**DANE DO PRZETWORZENIA**.
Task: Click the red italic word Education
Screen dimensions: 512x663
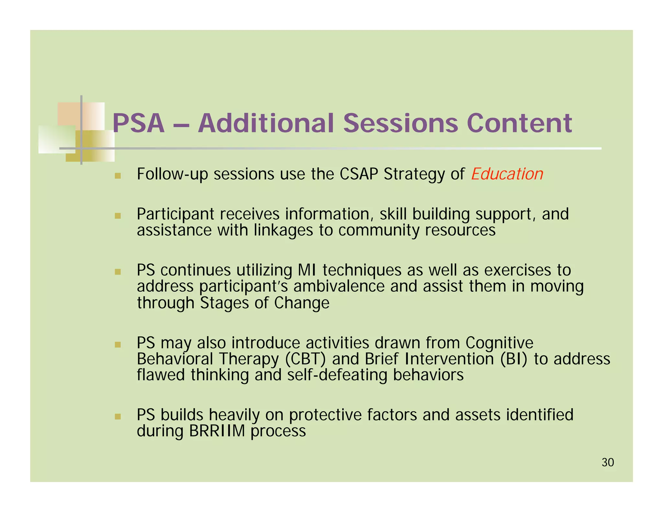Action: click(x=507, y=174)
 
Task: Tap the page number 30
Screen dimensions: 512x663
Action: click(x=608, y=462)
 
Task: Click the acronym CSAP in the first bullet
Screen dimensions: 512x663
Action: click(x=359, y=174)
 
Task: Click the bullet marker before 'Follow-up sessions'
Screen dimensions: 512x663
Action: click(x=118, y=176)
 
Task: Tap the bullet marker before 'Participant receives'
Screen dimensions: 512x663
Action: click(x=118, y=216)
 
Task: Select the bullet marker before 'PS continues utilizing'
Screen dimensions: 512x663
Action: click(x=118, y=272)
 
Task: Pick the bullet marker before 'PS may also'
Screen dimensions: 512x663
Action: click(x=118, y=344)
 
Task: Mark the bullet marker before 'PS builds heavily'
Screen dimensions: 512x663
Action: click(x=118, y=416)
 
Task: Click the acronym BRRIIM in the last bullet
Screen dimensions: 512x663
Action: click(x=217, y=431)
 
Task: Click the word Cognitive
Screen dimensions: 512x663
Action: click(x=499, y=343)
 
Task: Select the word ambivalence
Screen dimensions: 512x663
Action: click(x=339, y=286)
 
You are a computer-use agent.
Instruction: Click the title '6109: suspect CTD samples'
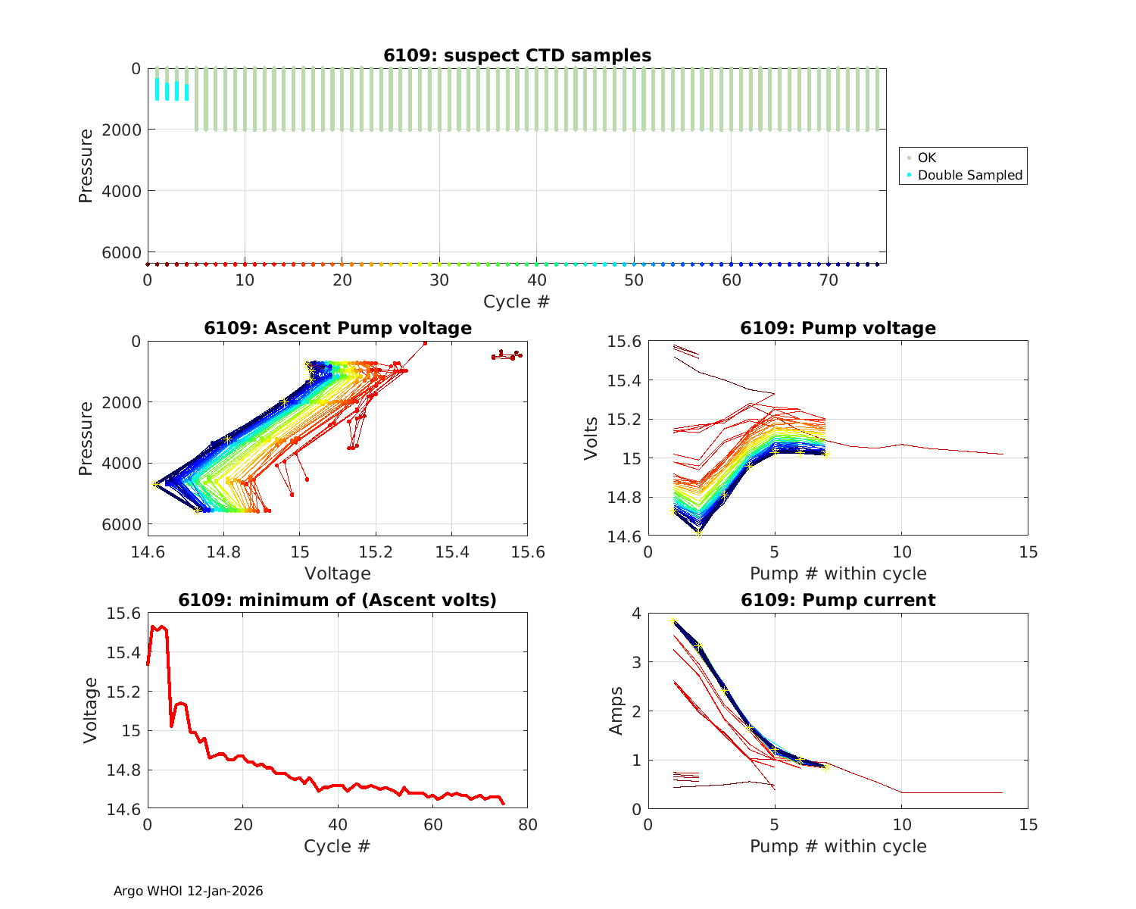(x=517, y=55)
* * *
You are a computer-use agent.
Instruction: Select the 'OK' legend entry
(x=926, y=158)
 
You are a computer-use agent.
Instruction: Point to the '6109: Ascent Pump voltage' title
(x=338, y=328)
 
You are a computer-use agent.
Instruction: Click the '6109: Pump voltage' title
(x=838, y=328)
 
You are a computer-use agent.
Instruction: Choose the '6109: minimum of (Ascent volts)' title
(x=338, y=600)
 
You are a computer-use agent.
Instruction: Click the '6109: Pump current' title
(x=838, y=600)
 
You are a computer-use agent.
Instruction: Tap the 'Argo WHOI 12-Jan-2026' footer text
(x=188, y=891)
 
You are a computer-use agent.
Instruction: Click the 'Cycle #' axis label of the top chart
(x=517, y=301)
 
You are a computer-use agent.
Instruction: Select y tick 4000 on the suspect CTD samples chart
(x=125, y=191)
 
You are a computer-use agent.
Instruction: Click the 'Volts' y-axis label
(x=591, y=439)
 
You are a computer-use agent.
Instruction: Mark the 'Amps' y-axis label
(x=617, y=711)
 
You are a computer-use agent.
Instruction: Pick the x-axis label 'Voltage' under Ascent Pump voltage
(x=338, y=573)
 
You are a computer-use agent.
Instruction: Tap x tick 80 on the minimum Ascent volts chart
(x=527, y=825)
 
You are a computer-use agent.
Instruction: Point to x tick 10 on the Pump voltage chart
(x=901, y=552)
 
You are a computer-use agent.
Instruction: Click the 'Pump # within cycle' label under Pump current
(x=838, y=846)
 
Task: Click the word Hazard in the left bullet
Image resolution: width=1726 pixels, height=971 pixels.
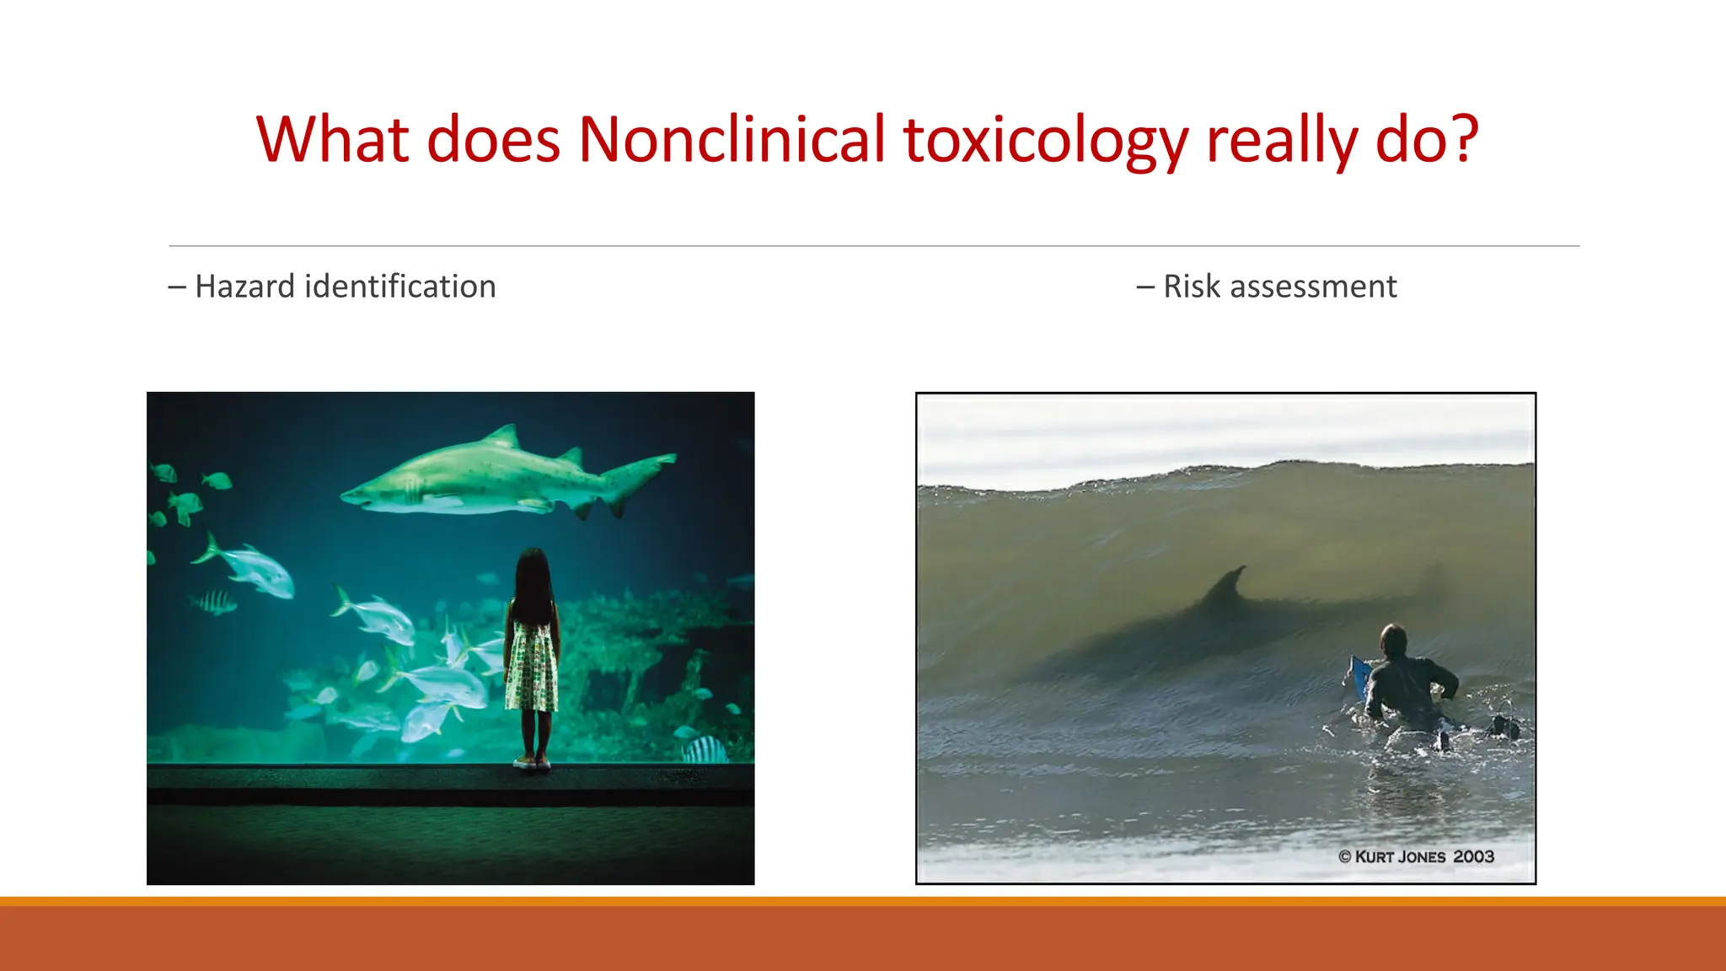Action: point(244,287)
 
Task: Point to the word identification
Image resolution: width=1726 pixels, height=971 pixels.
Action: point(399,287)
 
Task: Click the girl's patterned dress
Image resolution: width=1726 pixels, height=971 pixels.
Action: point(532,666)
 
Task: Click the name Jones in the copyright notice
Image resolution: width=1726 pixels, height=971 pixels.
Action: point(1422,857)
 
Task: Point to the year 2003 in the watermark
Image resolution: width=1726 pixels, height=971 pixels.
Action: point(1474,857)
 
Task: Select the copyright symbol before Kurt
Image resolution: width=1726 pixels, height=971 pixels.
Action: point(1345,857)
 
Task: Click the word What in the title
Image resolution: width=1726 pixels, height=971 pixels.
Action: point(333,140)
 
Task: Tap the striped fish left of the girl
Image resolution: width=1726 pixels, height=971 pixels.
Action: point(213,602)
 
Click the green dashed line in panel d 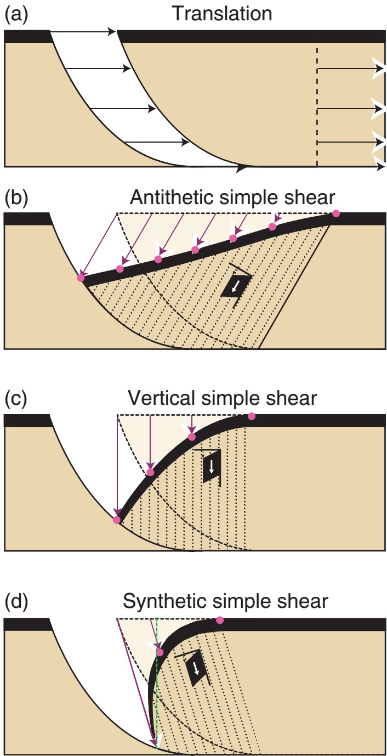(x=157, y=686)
==
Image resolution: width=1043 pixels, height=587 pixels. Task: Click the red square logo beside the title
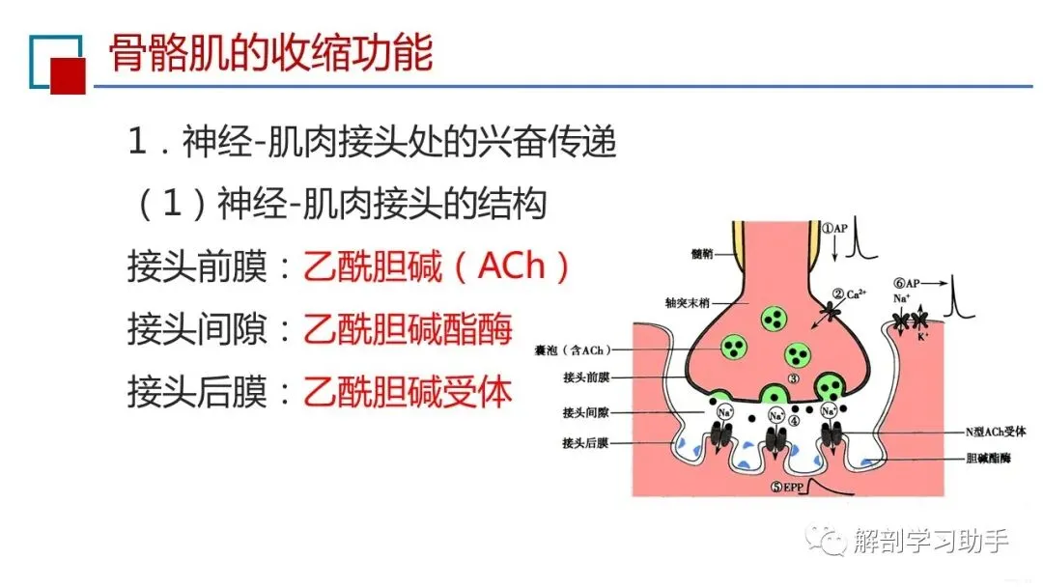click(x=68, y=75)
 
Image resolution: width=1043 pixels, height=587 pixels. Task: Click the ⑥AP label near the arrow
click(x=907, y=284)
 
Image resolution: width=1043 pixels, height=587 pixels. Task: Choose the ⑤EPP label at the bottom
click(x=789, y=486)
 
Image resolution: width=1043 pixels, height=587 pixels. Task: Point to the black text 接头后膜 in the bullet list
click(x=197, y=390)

**TREŚĆ ZADANIA**. Przekształć wiersze od wiersza z „Task: Click the red italic word Education” do wiersza z „(x=517, y=55)” (oba włącznie) w listę numerowaną, pomijając puste wiersze. Obrazy pomiń w odpowiedzi.

**ROZWIĄZANIE ZADANIA**.
1. Task: Click the red italic word Education
2. Screen dimensions: 512x663
3. Action: click(x=507, y=174)
4. Task: Tap the page number 30
5. Screen dimensions: 512x663
6. Action: click(x=608, y=462)
7. Task: Click the acronym CSAP in the first bullet
8. Screen dimensions: 512x663
9. Action: click(x=359, y=174)
10. Task: Click the bullet marker before 'Follow-up sessions'
11. Screen dimensions: 512x663
12. Action: click(x=118, y=176)
13. Task: Tap the bullet marker before 'Participant receives'
14. Screen dimensions: 512x663
15. Action: click(x=118, y=216)
16. Task: Select the bullet marker before 'PS continues utilizing'
17. Screen dimensions: 512x663
18. Action: click(x=118, y=272)
19. Task: Pick the bullet marker before 'PS may also'
20. Screen dimensions: 512x663
21. Action: click(x=118, y=344)
22. Task: Mark the bullet marker before 'PS builds heavily'
23. Screen dimensions: 512x663
24. Action: click(x=118, y=416)
25. Task: Click the acronym BRRIIM in the last bullet
26. Screen dimensions: 512x663
27. Action: click(x=217, y=431)
28. Task: Click the word Cognitive
29. Screen dimensions: 512x663
30. Action: click(x=499, y=343)
31. Task: Select the word ambivalence
32. Screen dimensions: 512x663
33. Action: click(x=339, y=286)
34. You are a computer-use agent.
35. Instruction: Click the title '6109: suspect CTD samples'
36. (x=517, y=55)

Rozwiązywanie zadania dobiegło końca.